Dentro de la estructura de la compañía, el trabajo lo lidera el centro de excelencia Navantia Coex Advanced Manufacturing, uno de los seis Coex que forman la red de excelencia de la empresa. Su misión es impulsar la transformación hacia nuevos procesos y materiales, así como mejorar la competitividad de los productos mediante diseños y tecnologías de producción más avanzados.

Desde este centro se investigan y desarrollan iniciativas en áreas tecnológicas clave para el negocio naval, con el objetivo de recortar costes, acortar plazos de fabricación y reducir el impacto medioambiental, pasando desde la fase de experimentación hasta la industrialización de las soluciones validadas.

En la Bahía de Cádiz, Navantia dispone además del Coex de Sistemas Navales en San Fernando, donde se trabaja en ámbitos como la ciberseguridad, la integración de vehículos no tripulados (UXV), las comunicaciones avanzadas, la nube multidominio o la simulación hiperrealista, así como en programas europeos vinculados a capacidades holográficas, realidad virtual y aumentada o vehículos autónomos.

A ello se suma en Puerto Real otra sede del Coex Green Energies, centrado en energías marinas como la eólica flotante o el hidrógeno verde, junto con proyectos de digitalización aplicada.

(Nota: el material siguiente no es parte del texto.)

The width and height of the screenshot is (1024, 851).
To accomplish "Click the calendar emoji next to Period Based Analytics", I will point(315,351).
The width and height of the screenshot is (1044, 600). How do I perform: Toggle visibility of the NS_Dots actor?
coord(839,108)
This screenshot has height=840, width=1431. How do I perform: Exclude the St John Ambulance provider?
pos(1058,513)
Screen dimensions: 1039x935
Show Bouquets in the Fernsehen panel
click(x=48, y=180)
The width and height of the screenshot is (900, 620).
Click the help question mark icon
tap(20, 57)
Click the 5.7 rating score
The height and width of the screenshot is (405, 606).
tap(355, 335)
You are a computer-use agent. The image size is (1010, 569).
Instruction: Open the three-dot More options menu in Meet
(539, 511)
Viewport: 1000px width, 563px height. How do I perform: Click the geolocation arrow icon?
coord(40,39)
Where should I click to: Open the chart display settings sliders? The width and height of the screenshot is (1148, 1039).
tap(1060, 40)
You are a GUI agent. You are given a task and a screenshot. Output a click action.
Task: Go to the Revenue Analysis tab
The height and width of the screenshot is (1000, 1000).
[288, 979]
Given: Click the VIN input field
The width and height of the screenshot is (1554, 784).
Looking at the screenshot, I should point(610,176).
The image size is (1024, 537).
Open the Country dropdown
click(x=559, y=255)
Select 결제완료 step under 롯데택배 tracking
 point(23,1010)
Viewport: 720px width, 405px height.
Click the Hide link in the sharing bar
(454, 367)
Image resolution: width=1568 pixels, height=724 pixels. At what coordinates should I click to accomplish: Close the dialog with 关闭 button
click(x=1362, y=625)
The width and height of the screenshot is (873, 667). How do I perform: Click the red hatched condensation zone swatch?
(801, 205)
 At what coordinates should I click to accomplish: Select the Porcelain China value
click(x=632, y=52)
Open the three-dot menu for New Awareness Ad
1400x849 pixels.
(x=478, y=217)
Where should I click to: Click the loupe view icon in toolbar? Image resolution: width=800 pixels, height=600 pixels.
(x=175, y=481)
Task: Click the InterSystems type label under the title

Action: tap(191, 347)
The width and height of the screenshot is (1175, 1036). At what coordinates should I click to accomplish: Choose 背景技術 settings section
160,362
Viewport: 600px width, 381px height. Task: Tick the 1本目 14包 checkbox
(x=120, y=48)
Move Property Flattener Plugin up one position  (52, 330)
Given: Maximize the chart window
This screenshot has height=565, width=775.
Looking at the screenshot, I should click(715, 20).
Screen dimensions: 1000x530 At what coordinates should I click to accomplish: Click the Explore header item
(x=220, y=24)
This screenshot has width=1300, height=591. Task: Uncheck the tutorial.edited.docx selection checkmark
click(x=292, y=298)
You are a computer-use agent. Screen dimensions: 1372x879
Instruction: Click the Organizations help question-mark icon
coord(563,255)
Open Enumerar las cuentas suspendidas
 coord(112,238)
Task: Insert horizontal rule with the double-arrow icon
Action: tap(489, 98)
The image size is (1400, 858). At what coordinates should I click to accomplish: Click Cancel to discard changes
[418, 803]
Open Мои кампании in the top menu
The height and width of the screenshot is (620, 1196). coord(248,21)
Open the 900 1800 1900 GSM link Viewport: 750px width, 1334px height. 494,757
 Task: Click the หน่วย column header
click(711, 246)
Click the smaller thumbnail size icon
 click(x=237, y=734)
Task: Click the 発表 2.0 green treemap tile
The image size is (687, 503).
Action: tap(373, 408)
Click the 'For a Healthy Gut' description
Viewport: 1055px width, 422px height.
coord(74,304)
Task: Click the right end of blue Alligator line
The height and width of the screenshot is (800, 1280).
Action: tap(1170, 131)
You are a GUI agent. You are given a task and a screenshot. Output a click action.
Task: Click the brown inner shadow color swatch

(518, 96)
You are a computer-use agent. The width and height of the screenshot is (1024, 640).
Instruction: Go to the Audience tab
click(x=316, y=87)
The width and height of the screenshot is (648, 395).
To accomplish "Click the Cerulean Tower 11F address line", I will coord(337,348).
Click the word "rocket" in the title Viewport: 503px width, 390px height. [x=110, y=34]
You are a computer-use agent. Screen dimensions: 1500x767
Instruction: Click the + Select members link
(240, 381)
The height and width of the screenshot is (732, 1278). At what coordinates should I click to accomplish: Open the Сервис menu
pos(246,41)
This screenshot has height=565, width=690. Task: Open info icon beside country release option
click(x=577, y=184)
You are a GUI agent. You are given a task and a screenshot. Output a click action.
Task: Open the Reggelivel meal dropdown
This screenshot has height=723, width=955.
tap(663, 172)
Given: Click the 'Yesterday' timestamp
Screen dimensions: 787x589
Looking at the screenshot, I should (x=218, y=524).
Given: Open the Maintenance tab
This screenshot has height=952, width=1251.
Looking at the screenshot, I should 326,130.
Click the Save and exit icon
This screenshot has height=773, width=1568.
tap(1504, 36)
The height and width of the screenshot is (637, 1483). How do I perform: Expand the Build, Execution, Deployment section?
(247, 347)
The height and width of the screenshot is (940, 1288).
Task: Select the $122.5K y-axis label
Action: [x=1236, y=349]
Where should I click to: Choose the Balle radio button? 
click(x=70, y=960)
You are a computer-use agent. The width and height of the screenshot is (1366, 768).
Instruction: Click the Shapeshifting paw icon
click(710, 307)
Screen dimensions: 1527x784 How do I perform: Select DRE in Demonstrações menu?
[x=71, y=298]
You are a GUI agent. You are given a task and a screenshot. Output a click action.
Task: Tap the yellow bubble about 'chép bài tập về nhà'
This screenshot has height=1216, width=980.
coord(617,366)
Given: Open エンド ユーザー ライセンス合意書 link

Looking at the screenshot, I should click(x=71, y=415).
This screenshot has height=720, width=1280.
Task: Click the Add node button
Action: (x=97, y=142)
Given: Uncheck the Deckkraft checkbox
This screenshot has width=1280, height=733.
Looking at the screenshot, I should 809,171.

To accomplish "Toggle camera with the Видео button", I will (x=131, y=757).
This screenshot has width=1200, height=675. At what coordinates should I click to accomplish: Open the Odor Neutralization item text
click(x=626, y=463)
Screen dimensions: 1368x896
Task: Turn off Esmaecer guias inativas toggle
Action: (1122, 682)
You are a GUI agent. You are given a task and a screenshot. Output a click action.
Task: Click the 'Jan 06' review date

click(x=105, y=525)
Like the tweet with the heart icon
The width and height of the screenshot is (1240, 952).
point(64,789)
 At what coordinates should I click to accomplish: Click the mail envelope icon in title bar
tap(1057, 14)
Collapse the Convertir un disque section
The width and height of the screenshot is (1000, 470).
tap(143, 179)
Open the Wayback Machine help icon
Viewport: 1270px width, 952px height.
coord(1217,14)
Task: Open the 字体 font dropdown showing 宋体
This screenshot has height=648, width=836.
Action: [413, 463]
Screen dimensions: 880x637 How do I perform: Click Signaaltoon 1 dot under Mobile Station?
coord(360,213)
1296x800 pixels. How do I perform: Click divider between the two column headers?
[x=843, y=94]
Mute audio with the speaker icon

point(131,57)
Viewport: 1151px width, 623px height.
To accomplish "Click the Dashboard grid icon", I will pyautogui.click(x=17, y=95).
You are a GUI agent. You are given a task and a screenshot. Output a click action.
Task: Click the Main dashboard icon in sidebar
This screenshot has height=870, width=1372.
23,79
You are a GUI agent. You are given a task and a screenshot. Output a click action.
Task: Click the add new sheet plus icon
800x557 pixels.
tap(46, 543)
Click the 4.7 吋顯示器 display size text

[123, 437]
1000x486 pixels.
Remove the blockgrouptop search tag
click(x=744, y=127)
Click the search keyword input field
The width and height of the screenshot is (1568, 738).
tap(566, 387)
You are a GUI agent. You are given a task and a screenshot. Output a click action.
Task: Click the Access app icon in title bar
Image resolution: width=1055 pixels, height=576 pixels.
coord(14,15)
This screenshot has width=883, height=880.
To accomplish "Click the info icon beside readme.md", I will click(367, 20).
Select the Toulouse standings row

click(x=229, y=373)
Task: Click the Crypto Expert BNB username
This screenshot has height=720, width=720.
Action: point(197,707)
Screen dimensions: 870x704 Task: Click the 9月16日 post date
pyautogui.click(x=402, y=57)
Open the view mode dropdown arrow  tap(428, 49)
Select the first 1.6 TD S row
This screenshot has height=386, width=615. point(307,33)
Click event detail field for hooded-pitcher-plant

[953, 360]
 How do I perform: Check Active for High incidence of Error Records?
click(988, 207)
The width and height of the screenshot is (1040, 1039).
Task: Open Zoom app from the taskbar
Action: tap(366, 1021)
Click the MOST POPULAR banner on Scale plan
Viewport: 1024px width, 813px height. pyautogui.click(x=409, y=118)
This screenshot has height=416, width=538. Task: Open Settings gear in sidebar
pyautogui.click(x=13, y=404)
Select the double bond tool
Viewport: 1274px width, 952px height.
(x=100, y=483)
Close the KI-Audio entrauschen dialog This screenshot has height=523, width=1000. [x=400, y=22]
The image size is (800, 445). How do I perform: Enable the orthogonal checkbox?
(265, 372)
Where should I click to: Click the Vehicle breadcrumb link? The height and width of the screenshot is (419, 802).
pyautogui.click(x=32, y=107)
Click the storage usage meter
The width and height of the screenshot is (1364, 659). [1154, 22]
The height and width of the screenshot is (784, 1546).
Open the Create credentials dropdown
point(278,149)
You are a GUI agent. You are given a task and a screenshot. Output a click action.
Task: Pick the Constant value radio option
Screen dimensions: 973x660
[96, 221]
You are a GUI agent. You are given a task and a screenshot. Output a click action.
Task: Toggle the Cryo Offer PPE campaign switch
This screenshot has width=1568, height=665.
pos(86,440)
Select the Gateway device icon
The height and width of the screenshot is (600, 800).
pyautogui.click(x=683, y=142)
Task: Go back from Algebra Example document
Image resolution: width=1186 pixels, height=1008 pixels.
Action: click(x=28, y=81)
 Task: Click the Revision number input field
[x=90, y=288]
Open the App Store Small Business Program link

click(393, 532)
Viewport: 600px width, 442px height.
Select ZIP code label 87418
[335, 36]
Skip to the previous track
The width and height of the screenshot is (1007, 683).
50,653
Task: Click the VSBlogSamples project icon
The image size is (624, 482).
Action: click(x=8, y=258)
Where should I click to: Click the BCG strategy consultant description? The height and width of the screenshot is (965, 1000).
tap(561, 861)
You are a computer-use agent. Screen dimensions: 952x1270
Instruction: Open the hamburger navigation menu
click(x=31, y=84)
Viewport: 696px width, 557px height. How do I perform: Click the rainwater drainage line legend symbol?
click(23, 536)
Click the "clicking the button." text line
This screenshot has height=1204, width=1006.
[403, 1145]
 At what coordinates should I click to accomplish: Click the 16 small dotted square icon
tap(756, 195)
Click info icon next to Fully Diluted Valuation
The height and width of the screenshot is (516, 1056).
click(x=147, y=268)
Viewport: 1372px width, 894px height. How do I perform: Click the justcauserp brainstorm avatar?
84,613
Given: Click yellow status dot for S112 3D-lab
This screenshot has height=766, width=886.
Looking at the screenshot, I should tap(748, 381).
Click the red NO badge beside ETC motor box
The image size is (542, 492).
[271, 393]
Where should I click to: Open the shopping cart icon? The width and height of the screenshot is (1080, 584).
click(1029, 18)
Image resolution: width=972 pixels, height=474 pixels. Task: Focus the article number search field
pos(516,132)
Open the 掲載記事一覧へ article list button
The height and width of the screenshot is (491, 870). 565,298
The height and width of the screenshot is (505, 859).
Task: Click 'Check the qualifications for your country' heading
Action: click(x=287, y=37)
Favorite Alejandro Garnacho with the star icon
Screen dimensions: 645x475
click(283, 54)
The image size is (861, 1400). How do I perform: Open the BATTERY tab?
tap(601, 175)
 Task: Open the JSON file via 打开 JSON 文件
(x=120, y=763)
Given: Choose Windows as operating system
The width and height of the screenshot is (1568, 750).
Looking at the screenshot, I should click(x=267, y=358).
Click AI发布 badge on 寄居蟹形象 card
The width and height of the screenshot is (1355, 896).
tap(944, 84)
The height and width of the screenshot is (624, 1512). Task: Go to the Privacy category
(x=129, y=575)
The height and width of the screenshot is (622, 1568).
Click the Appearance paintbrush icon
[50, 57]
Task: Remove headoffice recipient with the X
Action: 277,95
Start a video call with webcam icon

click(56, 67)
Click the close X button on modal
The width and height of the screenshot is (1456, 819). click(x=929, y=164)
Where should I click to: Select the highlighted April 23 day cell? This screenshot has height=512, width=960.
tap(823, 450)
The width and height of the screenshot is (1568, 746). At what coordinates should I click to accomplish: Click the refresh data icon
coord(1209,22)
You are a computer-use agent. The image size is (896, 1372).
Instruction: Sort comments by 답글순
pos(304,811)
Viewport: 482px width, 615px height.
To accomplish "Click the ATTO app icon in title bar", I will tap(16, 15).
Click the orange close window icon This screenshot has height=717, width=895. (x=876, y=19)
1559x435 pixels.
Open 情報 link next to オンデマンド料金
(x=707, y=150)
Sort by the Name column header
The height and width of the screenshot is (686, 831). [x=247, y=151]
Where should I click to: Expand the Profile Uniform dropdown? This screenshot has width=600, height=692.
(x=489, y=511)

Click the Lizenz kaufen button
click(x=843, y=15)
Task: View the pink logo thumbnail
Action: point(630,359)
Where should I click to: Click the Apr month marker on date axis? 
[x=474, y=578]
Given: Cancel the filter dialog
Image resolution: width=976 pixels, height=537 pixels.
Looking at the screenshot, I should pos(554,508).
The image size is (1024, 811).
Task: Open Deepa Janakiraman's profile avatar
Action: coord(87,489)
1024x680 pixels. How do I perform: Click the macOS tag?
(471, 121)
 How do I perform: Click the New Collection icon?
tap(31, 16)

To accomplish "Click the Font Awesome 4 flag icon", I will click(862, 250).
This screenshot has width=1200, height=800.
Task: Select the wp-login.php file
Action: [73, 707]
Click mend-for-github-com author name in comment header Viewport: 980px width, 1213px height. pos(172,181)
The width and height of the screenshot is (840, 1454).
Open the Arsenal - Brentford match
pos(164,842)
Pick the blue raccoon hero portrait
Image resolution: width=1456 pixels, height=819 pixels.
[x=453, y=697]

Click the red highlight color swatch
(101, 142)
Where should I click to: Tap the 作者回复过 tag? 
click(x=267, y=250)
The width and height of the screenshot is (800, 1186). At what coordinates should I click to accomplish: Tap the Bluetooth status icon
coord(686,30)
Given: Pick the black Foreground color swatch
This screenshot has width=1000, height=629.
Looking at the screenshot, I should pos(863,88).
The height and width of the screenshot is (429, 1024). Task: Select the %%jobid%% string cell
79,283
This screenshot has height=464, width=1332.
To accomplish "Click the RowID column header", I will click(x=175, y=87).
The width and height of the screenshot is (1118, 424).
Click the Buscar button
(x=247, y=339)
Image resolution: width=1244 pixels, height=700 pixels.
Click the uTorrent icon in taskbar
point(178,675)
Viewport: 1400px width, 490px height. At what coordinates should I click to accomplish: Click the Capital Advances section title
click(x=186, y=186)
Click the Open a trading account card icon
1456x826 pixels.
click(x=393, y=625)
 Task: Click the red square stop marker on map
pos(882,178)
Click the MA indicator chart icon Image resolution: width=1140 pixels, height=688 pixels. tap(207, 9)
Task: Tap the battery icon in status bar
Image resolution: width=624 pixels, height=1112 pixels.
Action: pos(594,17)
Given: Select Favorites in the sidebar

Esta red de centros de excelencia configura un ecosistema en el que el módulo de defensa de punto fabricado con impresión 3D se integra como un ejemplo práctico de la apuesta por la innovación.

Objetivos: prestaciones, seguridad, coste y sostenibilidad

La compañía sitúa en el centro de este proyecto la mejora de las prestaciones del sistema de defensa y, al mismo tiempo, el refuerzo de aspectos como la seguridad, el mantenimiento, la calidad del producto final, el coste de ciclo de vida, la versatilidad de uso y la sostenibilidad global de la solución.

En materia de seguridad, la posibilidad de integrar sistemas de defensa de punto en módulos diseñados específicamente para ello permite optimizar la ubicación y protección de los equipos, facilitando además el acceso para operaciones de revisión y reparación en condiciones más controladas.

Desde la óptica del mantenimiento, el uso de fabricación aditiva y materiales avanzados abre opciones para reproducir piezas, ajustar diseños y actualizar configuraciones sin necesidad de rehacer por completo la estructura, lo que puede acortar considerablemente los tiempos de parada y reducir inventarios de repuestos.

En el terreno económico, el proyecto persigue demostrar que estos procesos permiten contenidos ahorros en costes y tiempos de producción, especialmente cuando se trata de series cortas o soluciones muy especializadas, como suele ocurrir en el ámbito naval militar europeo.

En cuanto a la sostenibilidad, la fabricación aditiva ofrece la posibilidad de optimizar el uso de material y minimizar residuos, al mismo tiempo que el menor peso de las estructuras contribuye, en teoría, a mejorar el consumo energético global de los buques y, por tanto, su huella ambiental a lo largo de su vida útil.

Con este prototipo de módulo impreso en 3D, Navantia consolida en Puerto Real un camino hacia la industrialización de soluciones navales más ligeras, modulares y adaptables, apoyándose en la red de centros de excelencia y en la capacidad tecnológica del CFA para responder a unas fuerzas armadas europeas que demandan sistemas de defensa más flexibles, rápidos de integrar y alineados con los nuevos retos del entorno marítimo.